Alternative book vendors

 Vendor    Price (US$)    Delivery (days)   Shipping cost*  
Alibris   83.15 14 0.00
Barnes & Noble   89.99 5 0.00
Amazon   85.49 10 0.00
Addall (via bookshop.org)   93.49 11 3.50
The Book Depository   92.87 10 0
Abebooks   89.77 15 3.99
Bookshop.org   97.98 6 7.99
Powells.com 107.95 14 0
Springer.com   89.99 5 0
* Some vendors, such as Powells, have flat-rate shipping, which typically costs around $4.00 extra.

From the table, it's apparent that all vendors, except Powell's, have equivalent prices. Most, including Amazon, use US Mail, but publishers often use UPS, which is much faster. Springer has sample online chapters of some books, so I buy direct from the publisher whenever possible.

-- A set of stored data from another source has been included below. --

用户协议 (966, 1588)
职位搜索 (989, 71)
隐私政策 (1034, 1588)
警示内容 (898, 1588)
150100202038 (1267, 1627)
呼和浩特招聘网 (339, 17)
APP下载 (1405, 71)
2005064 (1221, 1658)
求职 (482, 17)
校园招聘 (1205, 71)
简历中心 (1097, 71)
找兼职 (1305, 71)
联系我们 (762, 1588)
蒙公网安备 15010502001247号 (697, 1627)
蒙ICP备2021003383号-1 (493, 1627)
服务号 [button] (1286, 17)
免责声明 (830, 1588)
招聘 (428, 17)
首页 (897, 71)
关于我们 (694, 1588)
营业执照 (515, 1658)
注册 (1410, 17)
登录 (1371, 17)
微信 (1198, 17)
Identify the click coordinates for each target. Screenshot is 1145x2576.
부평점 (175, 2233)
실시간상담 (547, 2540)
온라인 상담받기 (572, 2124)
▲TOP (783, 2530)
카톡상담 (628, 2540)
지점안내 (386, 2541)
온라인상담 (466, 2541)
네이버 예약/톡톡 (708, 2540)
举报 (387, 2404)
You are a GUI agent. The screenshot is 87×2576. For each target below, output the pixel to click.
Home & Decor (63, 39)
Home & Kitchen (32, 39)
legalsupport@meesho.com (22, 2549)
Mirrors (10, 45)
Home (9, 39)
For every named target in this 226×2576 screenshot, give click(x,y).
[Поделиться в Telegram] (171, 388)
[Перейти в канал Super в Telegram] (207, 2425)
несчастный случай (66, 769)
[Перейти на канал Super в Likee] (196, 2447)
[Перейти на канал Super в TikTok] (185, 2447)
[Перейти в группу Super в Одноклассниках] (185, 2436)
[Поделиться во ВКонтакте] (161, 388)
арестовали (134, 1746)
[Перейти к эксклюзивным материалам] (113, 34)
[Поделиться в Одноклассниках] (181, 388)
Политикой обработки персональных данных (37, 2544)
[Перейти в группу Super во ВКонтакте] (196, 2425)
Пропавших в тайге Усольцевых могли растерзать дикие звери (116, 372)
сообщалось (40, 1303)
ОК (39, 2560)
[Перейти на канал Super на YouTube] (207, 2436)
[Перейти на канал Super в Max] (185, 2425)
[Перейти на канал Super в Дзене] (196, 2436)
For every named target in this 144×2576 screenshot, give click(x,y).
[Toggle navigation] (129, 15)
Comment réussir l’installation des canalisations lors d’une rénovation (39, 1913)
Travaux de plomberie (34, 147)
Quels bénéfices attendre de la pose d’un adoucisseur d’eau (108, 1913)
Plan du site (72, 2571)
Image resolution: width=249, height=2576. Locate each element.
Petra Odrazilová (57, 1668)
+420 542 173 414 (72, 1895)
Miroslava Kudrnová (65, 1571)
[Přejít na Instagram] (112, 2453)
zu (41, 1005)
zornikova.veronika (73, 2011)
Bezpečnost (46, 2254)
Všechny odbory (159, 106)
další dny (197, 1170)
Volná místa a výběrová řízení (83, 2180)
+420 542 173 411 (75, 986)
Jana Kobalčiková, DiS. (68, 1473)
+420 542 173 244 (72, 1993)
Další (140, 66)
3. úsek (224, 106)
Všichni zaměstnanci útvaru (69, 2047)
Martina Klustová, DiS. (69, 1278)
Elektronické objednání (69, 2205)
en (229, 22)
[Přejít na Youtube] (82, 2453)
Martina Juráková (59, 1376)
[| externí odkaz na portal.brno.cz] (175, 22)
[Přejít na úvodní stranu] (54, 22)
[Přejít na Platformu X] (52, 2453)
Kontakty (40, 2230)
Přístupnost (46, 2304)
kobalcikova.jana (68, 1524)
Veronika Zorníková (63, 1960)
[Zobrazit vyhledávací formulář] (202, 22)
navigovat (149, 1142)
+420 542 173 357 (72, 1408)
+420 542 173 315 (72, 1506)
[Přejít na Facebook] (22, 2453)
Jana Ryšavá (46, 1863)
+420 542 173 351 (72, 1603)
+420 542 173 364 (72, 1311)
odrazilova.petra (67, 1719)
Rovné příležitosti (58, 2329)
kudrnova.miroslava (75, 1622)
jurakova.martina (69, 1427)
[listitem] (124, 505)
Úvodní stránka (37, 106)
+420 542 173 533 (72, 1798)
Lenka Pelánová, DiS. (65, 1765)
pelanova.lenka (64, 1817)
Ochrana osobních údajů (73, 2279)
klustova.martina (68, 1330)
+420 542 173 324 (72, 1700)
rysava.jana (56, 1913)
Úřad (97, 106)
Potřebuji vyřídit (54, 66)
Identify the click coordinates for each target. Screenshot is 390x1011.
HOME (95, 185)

For hardware, McMaster-Carr is by far the best vendor. Their site is easier to order from than Amazon's, the quality is better, and they often deliver the next day. Grainger, Northern Tools, Online Industrial Supply (good for sandpaper), www.fittings.space (good for brass fittings), and Delvies Plastics (good for plastic raw materials), are all vendors I've had excellent results from, though Grainger occasionally has items that are unusually expensive. Lowes and Home Depot also have online ordering if you'd like to avoid being surveilled suspiciously while shopping.

For optical components there are Thorlabs, Edmund Optics, and Newport. For electronic components: Mouser.com and Digikey. And for junk food, nuts.com is good, though their boxes look weird.

Boycotting is symbolic in a number of ways. Of course it's intended to signal dissatisfaction, but it also represents a bifurcation of the public into two discontiguous segments: people have even stopped talking to friends on the other side of a political issue (mainly because, as I discovered, they'll try to get you fired). We read different newspapers and books, watch different movies, and believe different sets of facts. Soon enough there will be two of everything, including two kinds of science.

Whether splitting the country into two co-existing antagonistic groups is a good thing is left as an exercise for the reader. But there's no doubt about companies using their monopoly power to crush others for political reasons. That must stop.